Tropical Forest Conservation Act
Congress reauthorized the Tropical Forest Conservation Act, which is better known as the ‘debt-for-nature-swap.’ Since 1998, this program has saved millions of acres of tropical forest around the world, and now has been expanded to also protect coral reefs.
A nice Ohio connection is that Senator Rob Portman played a lead role in both these conservation laws. He established the Tropical Forest Conservation Act in the late 1990s when serving as our Congressman. And he lead the charge in the across-the-aisle effort to craft and pass the Great American Outdoors Act.
Below is a nice synopsis from The Association of Zoos and Aquariums (AZA) CEO, Dan Ashe, about the important ruling holding up the Migratory Bird Treaty Act. Over a century ago this law grew out of increasing concern for America’s birds – a concern that was sparked by the extinction of the passenger pigeon in 1914 at the Cincinnati Zoo.
“A courtroom seems an unlikely place for conservation, but yesterday, the U.S. District Court for the Southern District of New York, in the person of U.S. District Court Judge Valerie Caproni, issue a decision which is a victory of enormous consequence for the conservation of migratory birds. Judge Caproni’s decision overturns, in compelling fashion, the misguided legal opinion of Interior Department Solicitor, Daniel Jorjani, that the 1918 Migratory Bird Treaty Act prohibits only intentional killing of migratory birds. The opening sentence in her opinion was masterpiece:
“It is not only a sin to kill a mockingbird, it is also a crime.”

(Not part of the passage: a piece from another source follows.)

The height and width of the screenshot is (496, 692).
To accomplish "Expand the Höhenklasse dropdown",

The Jorjani opinion was issued in the early days of the Trump Administration. It was at odds with decades of previous interpretation, by both Republican and Democratic Administrations, dating back to President Eisenhower. At that time, I joined more than a dozen former government officials who served under both Republican and Democratic Presidents, in signing a letter to then-Interior Secretary Ryan Zinke. Our request to set-aside that opinion never even received a reply. So, we all joined in filing an amicus brief in support of the litigation that resulted in Judge Caproni’s decision.

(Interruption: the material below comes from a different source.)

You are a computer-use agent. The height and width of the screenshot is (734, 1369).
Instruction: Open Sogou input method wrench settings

Science is telling us that many species of birds are increasingly imperiled; that we have “lost” more than 3 billion birds in the past decade; that more than 70 percent of bird-life on the planet today consists of poultry, principally domestic chickens and turkeys. And long-distance migration is an increasingly risky proposition, confounded by habitat loss and the ecosystem havoc being rendered by climate disruption.
Judge Valeri Caproni is a conservation hero. And the obscure federal law that is the basis of her opinion – the Administrative Procedures Act or APA – is her superhero sidekick. The APA prevents a federal official from issuing decisions that are “arbitrary or capricious”. Evidently, overturning decades of prior practice in interpreting the Migratory Bird Treaty Act by “legal opinion” is the definition of arbitrary and capricious.
Read more in the Washington Post.
Conservation victories are rarely so clear and convincing! Celebrate by taking a few moments of your day to watch a few birds, listen to their song, and give gratitude to our nation’s legal system, rule-of-law, and to Judge Valerie Caproni.”
This judge knows what we know – that protecting nature and wildlife = protecting people.
To share that story is why we’re here.